## [PROBLEM STATEMENT]
Find each line in the items below that contains the string "should" and copy it in full. Case counts, so only lines where the letters match in case qualify.

## [EXERCISE INPUTS]
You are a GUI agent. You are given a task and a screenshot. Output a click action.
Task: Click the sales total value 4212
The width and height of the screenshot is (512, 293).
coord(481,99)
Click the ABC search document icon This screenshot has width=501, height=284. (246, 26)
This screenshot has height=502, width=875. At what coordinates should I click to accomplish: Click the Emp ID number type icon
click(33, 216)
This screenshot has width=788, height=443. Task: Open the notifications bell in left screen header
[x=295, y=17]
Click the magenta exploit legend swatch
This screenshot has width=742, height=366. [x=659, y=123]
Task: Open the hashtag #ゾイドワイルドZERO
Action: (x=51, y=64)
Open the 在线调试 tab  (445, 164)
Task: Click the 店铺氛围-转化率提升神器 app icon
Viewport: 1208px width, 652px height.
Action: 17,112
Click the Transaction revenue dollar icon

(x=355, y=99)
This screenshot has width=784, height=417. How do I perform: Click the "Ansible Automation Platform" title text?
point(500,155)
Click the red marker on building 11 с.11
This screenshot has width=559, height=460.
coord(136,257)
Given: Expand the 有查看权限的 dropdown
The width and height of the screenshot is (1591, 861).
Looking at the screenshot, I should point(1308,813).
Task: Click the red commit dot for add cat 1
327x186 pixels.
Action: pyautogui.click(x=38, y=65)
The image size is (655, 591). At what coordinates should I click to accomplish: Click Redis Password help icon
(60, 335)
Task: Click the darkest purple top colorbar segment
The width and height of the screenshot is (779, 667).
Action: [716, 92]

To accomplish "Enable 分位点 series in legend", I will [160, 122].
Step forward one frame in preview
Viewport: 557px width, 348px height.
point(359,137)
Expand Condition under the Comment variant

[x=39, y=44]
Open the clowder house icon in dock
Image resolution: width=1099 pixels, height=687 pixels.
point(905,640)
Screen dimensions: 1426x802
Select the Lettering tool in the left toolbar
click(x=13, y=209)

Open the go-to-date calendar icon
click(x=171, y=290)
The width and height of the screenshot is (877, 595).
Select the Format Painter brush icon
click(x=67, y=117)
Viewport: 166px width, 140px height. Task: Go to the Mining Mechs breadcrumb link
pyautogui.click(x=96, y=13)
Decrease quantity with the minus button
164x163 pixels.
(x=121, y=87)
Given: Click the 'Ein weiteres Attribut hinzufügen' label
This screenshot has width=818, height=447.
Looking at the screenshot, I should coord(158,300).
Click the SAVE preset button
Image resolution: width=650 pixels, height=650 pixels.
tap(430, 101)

## [THE ANSWER]
This screenshot has height=502, width=875. At what coordinates should I click to accomplish: Click the Emp ID number type icon
Looking at the screenshot, I should point(1308,813).
The image size is (655, 591). At what coordinates should I click to accomplish: Click Redis Password help icon
Looking at the screenshot, I should coord(158,300).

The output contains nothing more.